Она, по своему ежедневному обыкновению, сидела у кровати отходившей ко сну Минкиной и занимала ее грузинскими сплетнями.
– Жаль Павлушку, парень первый сорт и как по ней, непутевой, убивается, – после некоторой паузы начала Агафониха.
– Какого Павлушку?
– Конюха, чернявый такой, парень непьющий, обстоятельный…
– Знаю, что ж?
– Да вот и говорю я, очень он по Глашке этой самой убивается, сколько разов ко мне на поклон приходил.
– К тебе, зачем?
– Приворожи, говорит, бабушка, век твоим холопом буду, совсем я по ней измаялся, да и по лицу видно, исхудал, глаза горят, как уголья; я ему, грешным делом, давала снадобья, да не помогают, вишь, потому все туча тучей ходит.
– Да разве есть такие приворотные зелья? – со смехом спросила Минкина.
– Коли правду сказывать, благодетельница, – своим беззубым ртом в свою очередь усмехнулась Агафониха, – настоящих нет, только людей морочим, а бывает удается, так случается. Конечно, есть одно снадобье, если его в питье положить да дать испить девице или бабе…
Агафониха наклонилась к уху Минкиной и что-то зашептала.

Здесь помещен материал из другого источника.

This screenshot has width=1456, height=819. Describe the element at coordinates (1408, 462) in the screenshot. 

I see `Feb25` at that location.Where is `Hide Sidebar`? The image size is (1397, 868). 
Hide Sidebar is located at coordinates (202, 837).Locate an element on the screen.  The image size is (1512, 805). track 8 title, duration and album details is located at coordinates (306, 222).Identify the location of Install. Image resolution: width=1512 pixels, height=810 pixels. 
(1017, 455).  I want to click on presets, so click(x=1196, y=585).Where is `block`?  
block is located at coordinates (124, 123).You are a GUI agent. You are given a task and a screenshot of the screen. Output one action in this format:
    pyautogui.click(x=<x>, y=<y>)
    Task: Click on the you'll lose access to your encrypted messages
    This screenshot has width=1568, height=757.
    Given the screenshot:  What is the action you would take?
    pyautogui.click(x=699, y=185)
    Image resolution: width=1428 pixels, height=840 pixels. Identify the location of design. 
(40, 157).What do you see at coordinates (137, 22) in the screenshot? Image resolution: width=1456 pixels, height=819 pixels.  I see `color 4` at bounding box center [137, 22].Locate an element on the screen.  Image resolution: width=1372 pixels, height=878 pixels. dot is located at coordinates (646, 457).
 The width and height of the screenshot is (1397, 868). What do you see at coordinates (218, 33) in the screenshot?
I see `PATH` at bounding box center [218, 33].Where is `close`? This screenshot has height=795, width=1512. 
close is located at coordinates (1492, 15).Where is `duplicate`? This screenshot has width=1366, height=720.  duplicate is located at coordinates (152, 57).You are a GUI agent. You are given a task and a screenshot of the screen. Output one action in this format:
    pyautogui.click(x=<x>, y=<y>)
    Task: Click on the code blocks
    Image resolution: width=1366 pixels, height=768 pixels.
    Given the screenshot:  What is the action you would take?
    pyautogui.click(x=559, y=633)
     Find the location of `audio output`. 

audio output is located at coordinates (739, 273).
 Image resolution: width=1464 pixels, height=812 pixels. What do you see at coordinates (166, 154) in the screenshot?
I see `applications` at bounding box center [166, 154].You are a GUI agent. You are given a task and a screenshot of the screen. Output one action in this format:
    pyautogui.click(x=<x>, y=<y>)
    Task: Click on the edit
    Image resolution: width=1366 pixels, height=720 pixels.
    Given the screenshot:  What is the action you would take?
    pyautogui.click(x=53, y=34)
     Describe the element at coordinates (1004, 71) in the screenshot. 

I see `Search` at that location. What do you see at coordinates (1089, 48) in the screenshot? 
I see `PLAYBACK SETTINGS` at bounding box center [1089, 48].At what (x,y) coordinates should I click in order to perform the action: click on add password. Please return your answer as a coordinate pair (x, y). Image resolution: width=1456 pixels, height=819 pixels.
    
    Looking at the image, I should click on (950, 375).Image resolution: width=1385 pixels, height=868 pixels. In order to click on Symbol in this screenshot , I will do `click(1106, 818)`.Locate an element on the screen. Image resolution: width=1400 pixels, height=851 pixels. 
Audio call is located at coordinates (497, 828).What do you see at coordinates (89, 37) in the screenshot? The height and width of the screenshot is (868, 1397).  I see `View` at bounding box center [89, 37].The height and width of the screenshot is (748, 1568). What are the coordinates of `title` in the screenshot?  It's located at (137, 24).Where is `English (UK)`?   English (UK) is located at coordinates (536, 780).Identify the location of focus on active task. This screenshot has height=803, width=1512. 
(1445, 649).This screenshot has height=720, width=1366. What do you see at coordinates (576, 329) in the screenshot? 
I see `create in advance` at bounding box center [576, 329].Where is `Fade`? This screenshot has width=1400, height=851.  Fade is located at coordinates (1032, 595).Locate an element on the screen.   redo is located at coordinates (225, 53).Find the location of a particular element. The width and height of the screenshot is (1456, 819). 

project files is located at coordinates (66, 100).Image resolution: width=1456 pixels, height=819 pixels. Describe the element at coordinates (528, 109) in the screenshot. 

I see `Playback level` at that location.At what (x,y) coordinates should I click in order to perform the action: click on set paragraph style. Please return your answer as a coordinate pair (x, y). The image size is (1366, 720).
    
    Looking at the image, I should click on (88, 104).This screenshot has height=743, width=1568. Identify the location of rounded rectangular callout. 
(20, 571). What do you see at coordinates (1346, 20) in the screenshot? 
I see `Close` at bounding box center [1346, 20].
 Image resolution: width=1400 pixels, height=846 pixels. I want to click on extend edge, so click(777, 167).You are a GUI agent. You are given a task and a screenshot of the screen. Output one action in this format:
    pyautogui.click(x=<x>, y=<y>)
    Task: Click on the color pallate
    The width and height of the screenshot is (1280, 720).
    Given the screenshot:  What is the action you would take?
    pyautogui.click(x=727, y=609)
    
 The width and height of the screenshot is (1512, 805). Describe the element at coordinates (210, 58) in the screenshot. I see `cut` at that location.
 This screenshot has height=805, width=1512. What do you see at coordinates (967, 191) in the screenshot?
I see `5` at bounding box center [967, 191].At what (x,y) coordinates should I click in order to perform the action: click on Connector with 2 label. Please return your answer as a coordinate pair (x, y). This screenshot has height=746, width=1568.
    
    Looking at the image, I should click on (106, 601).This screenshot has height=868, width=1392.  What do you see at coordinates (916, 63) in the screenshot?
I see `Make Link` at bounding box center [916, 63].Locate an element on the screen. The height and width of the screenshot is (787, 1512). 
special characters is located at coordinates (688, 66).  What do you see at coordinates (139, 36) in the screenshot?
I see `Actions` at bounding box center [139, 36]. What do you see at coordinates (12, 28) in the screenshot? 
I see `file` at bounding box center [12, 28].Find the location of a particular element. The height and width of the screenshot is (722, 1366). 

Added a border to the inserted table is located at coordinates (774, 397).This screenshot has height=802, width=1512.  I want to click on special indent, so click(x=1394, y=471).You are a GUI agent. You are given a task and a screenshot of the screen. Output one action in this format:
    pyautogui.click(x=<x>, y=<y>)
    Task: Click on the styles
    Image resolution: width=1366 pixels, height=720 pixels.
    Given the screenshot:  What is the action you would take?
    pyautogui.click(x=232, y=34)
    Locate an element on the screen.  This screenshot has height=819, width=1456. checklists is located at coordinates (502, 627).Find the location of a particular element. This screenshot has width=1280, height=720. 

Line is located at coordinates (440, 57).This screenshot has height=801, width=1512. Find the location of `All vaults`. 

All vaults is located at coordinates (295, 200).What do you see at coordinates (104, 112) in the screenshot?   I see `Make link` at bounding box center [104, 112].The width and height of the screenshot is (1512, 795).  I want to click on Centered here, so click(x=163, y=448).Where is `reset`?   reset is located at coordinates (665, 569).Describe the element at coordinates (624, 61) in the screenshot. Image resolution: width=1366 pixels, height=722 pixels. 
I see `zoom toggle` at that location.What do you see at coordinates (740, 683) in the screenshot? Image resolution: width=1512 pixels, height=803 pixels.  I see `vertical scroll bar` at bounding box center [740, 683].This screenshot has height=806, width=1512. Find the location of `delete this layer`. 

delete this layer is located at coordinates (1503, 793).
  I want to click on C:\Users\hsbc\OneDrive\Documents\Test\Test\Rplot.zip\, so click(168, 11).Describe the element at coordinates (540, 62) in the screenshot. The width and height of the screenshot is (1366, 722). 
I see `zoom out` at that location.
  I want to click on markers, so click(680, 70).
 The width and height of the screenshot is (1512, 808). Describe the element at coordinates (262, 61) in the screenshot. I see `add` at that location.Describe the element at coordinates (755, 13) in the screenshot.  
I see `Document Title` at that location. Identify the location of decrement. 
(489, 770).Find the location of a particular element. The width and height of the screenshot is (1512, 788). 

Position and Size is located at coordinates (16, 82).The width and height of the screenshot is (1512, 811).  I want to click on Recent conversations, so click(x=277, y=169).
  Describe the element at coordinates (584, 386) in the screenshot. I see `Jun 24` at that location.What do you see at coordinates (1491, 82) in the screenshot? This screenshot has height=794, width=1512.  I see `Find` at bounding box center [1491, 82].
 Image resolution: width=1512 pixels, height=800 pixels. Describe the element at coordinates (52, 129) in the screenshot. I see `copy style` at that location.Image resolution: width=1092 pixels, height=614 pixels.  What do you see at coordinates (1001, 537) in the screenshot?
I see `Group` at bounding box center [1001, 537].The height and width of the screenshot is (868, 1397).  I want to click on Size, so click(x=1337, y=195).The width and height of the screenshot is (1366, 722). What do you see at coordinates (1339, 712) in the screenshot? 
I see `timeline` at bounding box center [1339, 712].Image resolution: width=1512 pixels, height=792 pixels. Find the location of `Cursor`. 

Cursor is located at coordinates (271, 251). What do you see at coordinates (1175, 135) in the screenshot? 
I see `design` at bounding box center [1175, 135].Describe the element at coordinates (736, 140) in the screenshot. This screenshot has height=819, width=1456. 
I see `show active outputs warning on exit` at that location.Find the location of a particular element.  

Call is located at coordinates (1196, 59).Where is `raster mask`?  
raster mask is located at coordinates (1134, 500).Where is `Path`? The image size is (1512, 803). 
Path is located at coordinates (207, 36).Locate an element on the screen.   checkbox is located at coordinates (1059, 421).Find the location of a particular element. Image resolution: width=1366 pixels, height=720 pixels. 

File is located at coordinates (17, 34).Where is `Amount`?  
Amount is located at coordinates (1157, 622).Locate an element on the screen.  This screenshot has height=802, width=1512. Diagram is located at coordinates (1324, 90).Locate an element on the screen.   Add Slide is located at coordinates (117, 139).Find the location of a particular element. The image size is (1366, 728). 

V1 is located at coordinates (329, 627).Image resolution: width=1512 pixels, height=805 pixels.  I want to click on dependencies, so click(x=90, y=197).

– Только в здоровьи большой изъян от него делается, – продолжала она вслух, – трех дней после того человек не выживает, потому и дать его – грех на душу большой взять надо, все равно, что убивство… Баба-то делается совсем шалая, в умопомрачении, видела я однорядь еще в своей деревне, одна тоже девка на другой день после этого снадобья Богу душу отдала… Говорю, что все равно, что убивство, грех, большой грех.
У Настасьи Федоровны блеснула мысль.
– Ты о грехе не толкуй, старая, – с усмешкой заметила она, – не первый он, чай, на твоей душе и не последний, так один не в счет… У тебя снадобье-то есть?
– А вам зачем, благодетельница? – вздрогнула старуха и уставила на лежащую Минкину свои слезящиеся глаза.
– Надобно, значит, коли спрашиваю, – с сердцем крикнула Настасья Федоровна и даже привскочила на постели.
Старуха присмирела и потупилась.
– Есть, спрашиваю?
– Есть, благодетельница, есть!
– Угости-ка завтра по вечеру Глашку в людской чайком с этим снадобьем, да и Павлушку настрой.
– Благодетельница, да ведь у ней под сердцем ребеночек, – почти взмолилась старуха.
– Молчать, исполняй, как приказывают, а то, знаешь меня, со света сживу! – вся красная от прилива злобы воскликнула Минкина.
Агафониха молчала, низко опустив голову.
Настасья Федоровна несколько успокоилась и через минуту начала другим тоном.
– Не ожидала я от тебя этого, Агафониха, чтобы ты мне так супротивничала, или ты недовольна мной, или мало награждала я тебя за службу твою верную, не поскуплюсь я, коли исполнишь, что приказываю, вот и задаточек.
Минкина вынула из ящичка, стоявшего у постели шкафчика, крупную ассигнацию и протянула ее сидевшей с поникшею головою старухе.
Последняя подняла голову. При виде денег глаза ее засверкали алчностью, она вздрогнула, выпрямилась и быстро схватила ее своей костлявой рукою.
– Будет исполнено, благодетельница!
– Так-то лучше, – с усмешкой заметила Настасья, – а то, что задумала, со мною ссориться, не советую.
Последние слова она снова сказала угрожающим тоном. Далеко за полночь перешептывались две сообщницы о подробностях гнусного их плана.